It’s been nearly three years since Marc Acito enthralled audiences with his laugh-out-loud debut, How I Paid for College: A Novel of Sex, Theft, Friendship & Musical Theater (Broadway, 2005). Personally, I don’t think any author should wait three years to follow up, but especially not when the subject matter is so endearing, sassy, gossipy, relatable and addictive.
And that’s how Acito writes. College followed high school senior and burgeoning stage actor Edward as he and his quirky group of friends concocted a plan for Edward to get into Juilliard. Now, with last month’s release of Attack of the Theater People (Broadway, 2008), Edward and company are back as college sophomores and a whole new set of problems.
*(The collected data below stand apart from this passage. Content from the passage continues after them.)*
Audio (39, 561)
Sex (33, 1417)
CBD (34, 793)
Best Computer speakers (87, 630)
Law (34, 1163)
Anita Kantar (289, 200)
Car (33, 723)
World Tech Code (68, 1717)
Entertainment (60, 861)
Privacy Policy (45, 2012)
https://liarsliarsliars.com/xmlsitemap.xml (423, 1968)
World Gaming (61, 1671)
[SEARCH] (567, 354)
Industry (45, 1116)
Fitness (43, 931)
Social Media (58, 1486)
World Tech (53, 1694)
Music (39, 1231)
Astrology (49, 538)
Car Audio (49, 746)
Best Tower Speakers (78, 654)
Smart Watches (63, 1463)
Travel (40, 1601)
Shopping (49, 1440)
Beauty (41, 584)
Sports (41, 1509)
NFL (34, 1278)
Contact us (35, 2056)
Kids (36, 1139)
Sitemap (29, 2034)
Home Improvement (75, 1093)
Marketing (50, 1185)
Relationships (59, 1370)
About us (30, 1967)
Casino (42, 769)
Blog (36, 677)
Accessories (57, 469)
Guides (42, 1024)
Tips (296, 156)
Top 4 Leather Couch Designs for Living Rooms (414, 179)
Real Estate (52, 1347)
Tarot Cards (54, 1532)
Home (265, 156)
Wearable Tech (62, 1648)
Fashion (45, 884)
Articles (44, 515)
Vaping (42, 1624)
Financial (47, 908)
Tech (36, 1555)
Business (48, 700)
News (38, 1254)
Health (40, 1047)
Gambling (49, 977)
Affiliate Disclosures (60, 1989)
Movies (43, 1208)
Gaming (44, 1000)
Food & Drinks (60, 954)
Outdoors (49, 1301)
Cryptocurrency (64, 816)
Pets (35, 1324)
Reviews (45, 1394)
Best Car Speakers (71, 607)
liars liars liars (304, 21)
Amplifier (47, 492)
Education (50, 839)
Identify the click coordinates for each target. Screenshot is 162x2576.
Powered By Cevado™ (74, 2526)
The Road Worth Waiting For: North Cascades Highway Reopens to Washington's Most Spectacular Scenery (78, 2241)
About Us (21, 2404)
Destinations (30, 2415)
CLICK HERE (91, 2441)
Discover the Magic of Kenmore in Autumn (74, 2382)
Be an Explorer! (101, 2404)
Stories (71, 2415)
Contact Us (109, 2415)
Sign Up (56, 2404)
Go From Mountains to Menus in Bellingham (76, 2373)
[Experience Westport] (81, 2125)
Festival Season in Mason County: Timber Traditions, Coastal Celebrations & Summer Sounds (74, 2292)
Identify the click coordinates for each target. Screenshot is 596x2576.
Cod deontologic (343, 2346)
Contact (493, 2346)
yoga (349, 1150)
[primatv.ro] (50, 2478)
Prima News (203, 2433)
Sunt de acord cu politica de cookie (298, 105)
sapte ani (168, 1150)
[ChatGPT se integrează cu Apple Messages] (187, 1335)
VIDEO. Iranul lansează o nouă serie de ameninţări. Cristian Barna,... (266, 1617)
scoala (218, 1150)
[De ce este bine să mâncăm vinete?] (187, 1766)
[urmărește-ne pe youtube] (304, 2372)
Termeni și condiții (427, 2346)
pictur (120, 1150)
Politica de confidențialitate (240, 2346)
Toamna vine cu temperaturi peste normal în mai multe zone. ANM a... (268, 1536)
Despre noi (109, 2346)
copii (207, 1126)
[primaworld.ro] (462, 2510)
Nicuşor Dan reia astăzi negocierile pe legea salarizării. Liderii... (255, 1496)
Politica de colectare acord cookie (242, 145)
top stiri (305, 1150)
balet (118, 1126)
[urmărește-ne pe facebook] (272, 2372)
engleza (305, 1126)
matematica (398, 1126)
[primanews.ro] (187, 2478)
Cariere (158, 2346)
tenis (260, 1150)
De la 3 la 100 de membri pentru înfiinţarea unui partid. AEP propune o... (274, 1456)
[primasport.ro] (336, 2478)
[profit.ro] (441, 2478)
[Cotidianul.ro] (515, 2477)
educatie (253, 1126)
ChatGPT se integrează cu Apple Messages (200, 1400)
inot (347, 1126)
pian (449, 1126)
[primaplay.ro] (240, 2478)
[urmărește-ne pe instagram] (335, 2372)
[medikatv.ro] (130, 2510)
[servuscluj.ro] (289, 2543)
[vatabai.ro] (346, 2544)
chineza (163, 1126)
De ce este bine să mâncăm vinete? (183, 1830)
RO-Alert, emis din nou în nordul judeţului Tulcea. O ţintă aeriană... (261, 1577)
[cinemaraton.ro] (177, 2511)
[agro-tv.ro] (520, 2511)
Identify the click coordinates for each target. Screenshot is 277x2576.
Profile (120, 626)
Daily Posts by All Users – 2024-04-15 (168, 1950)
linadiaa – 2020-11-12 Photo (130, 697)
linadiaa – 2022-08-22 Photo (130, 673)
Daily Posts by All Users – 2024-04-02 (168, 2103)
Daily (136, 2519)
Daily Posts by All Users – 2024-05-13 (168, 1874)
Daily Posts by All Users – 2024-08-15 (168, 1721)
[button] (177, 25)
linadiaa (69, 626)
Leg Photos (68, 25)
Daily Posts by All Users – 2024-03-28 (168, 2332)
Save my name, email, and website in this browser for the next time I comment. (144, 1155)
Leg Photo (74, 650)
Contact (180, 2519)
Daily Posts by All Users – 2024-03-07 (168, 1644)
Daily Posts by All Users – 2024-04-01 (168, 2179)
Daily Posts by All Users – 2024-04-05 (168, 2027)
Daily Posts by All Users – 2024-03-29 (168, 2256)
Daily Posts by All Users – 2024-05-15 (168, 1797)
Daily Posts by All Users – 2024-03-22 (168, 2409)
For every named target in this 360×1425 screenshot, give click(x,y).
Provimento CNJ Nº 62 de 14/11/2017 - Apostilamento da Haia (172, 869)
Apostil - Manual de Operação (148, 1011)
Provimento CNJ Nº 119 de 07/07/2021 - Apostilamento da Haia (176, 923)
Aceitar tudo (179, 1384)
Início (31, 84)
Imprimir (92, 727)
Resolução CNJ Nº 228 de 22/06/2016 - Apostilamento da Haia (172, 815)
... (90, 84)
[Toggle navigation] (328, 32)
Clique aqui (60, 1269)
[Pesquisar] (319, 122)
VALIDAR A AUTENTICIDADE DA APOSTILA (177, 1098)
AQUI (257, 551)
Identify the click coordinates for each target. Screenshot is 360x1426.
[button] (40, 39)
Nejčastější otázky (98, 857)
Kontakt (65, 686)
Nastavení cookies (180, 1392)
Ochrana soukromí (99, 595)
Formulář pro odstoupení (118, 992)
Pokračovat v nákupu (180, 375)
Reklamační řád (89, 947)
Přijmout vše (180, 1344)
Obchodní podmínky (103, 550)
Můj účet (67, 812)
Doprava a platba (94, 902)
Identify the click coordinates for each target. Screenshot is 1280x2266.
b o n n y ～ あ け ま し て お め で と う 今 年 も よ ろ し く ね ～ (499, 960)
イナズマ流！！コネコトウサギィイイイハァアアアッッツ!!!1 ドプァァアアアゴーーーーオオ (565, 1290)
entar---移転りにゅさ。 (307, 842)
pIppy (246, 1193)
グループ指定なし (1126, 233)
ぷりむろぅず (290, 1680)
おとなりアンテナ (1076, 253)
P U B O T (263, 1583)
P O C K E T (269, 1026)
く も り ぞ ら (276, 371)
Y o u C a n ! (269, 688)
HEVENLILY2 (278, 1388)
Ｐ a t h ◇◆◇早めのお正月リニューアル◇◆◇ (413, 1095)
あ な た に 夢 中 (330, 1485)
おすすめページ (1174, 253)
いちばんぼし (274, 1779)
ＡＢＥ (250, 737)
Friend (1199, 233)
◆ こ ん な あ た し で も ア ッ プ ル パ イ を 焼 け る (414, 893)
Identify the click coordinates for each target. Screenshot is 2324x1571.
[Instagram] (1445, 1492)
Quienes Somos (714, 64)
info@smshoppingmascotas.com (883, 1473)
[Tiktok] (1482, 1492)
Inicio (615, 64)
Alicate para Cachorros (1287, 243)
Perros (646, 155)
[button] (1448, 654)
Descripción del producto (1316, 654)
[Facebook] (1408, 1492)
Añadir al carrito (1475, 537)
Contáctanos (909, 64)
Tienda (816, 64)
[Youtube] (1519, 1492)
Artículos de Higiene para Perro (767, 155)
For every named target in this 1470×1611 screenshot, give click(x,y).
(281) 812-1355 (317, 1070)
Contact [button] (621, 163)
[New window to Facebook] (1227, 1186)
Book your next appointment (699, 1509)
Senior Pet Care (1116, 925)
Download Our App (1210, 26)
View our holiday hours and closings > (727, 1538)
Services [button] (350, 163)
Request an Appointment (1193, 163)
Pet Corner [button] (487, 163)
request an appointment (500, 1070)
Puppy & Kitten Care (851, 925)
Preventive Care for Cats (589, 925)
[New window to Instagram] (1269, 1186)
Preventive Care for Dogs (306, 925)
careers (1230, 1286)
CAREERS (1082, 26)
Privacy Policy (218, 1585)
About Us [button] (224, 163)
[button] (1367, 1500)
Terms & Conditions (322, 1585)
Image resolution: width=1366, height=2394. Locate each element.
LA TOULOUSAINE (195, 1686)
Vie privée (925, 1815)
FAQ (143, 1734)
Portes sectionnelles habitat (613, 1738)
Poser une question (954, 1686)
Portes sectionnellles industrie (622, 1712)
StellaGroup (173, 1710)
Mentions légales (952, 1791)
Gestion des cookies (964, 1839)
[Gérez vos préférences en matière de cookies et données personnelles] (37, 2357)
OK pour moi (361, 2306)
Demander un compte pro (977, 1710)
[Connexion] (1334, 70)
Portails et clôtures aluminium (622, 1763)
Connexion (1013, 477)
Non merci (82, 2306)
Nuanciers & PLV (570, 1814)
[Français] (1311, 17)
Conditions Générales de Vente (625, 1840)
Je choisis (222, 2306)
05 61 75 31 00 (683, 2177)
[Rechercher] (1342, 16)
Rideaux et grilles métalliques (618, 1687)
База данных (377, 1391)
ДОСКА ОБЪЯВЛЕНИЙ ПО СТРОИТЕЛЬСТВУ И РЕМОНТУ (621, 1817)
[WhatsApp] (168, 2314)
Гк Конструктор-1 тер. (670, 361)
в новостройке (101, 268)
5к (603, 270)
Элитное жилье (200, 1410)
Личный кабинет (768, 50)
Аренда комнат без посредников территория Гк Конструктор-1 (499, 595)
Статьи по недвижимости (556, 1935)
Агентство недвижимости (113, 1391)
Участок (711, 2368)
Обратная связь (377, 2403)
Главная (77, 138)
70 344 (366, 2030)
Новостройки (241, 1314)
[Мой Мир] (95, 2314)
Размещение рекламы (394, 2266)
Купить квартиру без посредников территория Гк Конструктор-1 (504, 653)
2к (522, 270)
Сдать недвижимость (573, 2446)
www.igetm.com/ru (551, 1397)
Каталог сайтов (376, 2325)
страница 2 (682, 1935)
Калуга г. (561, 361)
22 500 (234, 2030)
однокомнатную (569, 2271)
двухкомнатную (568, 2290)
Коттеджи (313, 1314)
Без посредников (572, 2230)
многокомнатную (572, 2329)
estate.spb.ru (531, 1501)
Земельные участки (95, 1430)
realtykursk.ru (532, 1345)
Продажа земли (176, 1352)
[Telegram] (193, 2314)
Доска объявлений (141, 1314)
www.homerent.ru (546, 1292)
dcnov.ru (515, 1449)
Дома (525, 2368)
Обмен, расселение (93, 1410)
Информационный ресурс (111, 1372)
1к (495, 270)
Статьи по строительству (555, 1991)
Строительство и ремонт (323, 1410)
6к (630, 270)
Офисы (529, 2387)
Here’s the plot: Edward, who wants nothing more than to be an actor, has just been kicked out of Juilliard for being “too jazz hands.” To support himself, he tries everything from working Bar Mitzvahs (disguised as Britain’s top MTV VJ) to passing insider trader tips (disguised as the son of a sports hero). Meanwhile, he’s living in the illegally-gained rent-controlled apartment of an actor recently succumbed to AIDS (this is, after all, New York in the 1980s), dealing with his wacky parents and doing his best to support his equally wacky friends.
Of spacy flower child Willow, Acito writes: “‘I just love that you used the word existential in a sentence,’ she said, practically crying. ‘Let’s be friends.’”
And then there’s Doug, Edward’s long-standing (and mostly unrequited) love interest, who is fronting a Bruce Springsteen cover band. Edward, unabashedly gay though repelled by “swishy” men, hates all things Springsteen but is drawn to Doug like a moth to a flame. Not that those feelings stop him from considering other men (“I’m glad to get the money, but I really wanted him to say, Oh, Edward, you’re such a mastermind. Come right over and we’ll celebrate by wrestling naked,” he muses of one crush).
People is convoluted, colorful and fast-paced. It crackles with sarcasm and ‘80s trivia, recreating New York in its tatty, pre-Giuliani creative heyday. The book is also rife with Acito’s trademark one-liners (“Mama said there’s be gays like this” pops up more than once). But the gem of the novel is Edward, who rises again and again despite the odds.
“‘Yeah, I guess deep down I’m very superficial.’” he admits at one juncture, pausing to note, “Over the sound system, Cyndi Lauper sees my true colors shining through.”